» What is being asked: Which lines hold the word "will"? Copy each of them from the material.

» Data for this exercise:
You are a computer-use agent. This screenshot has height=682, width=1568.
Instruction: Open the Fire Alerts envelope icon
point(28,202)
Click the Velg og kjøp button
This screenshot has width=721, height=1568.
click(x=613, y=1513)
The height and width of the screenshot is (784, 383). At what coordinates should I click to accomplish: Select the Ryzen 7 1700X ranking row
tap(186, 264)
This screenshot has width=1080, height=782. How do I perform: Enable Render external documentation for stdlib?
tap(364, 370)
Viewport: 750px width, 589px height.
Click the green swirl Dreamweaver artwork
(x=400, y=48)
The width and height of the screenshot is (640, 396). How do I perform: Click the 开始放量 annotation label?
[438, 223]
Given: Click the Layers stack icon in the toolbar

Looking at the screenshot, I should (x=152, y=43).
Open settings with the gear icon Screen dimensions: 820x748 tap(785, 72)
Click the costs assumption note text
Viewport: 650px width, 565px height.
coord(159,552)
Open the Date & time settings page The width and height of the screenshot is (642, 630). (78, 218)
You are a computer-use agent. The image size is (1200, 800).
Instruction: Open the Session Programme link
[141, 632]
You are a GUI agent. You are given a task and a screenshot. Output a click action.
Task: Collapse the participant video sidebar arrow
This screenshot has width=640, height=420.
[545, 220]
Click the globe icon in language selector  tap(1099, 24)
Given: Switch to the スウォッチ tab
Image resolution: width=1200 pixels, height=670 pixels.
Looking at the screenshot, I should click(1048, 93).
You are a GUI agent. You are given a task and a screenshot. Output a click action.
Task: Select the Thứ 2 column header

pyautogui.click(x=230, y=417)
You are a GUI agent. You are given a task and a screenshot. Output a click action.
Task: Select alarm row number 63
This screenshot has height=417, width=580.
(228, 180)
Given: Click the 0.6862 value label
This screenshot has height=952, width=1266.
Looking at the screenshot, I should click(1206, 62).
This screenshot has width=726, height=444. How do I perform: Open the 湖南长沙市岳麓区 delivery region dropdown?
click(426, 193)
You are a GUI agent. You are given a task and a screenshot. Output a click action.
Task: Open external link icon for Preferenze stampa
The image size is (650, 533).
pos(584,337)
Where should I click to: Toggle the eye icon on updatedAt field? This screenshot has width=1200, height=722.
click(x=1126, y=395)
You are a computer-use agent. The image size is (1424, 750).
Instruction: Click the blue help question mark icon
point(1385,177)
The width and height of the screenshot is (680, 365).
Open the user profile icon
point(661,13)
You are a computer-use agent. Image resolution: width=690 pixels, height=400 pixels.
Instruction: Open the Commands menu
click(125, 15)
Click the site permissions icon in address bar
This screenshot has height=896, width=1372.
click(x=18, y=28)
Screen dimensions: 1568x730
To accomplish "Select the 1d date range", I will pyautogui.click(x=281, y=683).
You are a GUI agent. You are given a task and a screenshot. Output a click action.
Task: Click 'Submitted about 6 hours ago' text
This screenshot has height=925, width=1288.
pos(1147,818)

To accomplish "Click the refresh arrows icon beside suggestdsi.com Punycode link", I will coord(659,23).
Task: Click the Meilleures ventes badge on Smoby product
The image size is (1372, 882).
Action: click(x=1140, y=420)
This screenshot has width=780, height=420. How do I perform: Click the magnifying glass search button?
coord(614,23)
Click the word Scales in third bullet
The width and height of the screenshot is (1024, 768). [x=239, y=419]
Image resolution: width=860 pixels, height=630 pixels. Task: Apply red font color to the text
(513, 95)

» Solution to the exercise:
To accomplish "Select the 1d date range", I will pyautogui.click(x=281, y=683).
To accomplish "Click the refresh arrows icon beside suggestdsi.com Punycode link", I will coord(659,23).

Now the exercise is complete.